W poniedziałek, 15 maja dyżurny zgorzeleckiej komendy odebrał kilka zgłoszeń o próbach wyłudzenia pieniędzy. Niestety jedna z seniorek, choć wiedziała o oszustwach metodą na „policjanta”, uwierzyła w przedstawioną przez przestępców historię i straciła swoje oszczędności i kosztowności.
Przestępcy po raz kolejny podawali się za pracowników Poczty Polskiej i przekazywali informacje o nieodebranych przesyłkach. Tak zdobyli dokładny adres poszkodowanej. Po chwili zadzwonił kolejny z oszustów i podając się za funkcjonariusza policji informował o prowadzonej akcji mającej na celu schwytanie złodziei, którzy właśnie chcą okraść seniorkę. Przestępca wypytywał o zgromadzone oszczędności i kosztowności przechowywane w domu i na rachunkach. Wytłumaczył, że dla bezpieczeństwa kobieta musi przekazać pieniądze i kosztowności policji, która przechowa je do zakończenia akcji. Przekonał też 84-latkę, że jej mieszkanie jest obserwowane przez oszustów, dlatego swój dobytek musi wyrzucić przez okno.
Presja czasu, obawa przed utratą oszczędności, chęć pomocy policji, wszystko to sprawiło, że 84-letnia mieszkanka powiatu zgorzeleckiego straciła ponad 20 tysięcy złotych oraz kosztowności. - poinformowała kom. Agnieszka Goguł, oficer prasowa KPP w Zgorzelcu.
Policja apeluje zwłaszcza do osób młodych - informujmy naszych rodziców i dziadków, samotnie mieszkających sąsiadów o tym, że są osoby, które mogą chcieć wykorzystać ich życzliwość. Powiedzmy im jak zachować się w sytuacji kiedy ktoś zadzwoni do nich z prośbą o pożyczenie dużej ilości pieniędzy. Zwykła ostrożność może uchronić ich przed utratą zbieranych latami oszczędności.
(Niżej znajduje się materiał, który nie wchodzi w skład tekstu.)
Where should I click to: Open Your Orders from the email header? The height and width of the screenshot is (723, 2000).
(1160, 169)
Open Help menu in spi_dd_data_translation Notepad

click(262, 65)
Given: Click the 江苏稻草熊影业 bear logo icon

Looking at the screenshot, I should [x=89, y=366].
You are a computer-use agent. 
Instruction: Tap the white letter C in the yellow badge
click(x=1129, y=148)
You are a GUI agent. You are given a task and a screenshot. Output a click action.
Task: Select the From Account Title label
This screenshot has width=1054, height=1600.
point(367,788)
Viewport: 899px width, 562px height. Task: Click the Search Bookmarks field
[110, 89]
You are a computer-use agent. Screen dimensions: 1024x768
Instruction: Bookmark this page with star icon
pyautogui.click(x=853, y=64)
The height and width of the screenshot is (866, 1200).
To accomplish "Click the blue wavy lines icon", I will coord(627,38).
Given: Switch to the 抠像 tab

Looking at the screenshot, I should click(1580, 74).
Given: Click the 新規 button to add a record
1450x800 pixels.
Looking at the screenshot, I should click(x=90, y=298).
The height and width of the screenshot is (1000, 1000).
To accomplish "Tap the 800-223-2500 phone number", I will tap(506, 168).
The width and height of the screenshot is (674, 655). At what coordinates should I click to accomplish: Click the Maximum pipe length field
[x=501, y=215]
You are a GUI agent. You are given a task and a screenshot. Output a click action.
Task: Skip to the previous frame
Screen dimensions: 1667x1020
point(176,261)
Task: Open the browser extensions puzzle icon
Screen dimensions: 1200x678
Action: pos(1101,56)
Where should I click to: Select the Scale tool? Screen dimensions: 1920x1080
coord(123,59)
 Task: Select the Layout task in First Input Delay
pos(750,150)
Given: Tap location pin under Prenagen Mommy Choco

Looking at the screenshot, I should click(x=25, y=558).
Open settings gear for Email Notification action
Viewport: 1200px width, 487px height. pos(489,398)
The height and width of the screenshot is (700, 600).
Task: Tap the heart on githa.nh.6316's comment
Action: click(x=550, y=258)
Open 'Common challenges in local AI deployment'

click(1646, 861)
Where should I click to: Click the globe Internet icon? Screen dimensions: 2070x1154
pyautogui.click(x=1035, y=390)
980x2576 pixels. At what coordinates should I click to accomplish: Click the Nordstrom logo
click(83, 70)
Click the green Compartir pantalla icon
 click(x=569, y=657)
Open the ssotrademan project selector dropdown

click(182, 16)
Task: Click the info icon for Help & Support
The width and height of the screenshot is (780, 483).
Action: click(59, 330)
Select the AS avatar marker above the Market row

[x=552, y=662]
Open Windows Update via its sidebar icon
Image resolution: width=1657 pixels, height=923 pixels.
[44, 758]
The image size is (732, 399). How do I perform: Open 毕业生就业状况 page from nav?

Pamiętajmy o tym, że funkcjonariusze Policji NIGDY nie informują o prowadzonych przez siebie sprawach telefonicznie! Nigdy nie proszą też o przekazanie jakiejkolwiek gotówki! W momencie, kiedy ktoś będzie chciał nas oszukać, podając się przez telefon za policjanta – zakończmy rozmowę telefoniczną! Nie wdawajmy się w rozmowę z oszustem. Jeżeli nie wiemy jak zareagować, powiedzmy o podejrzanym telefonie komuś z bliskich.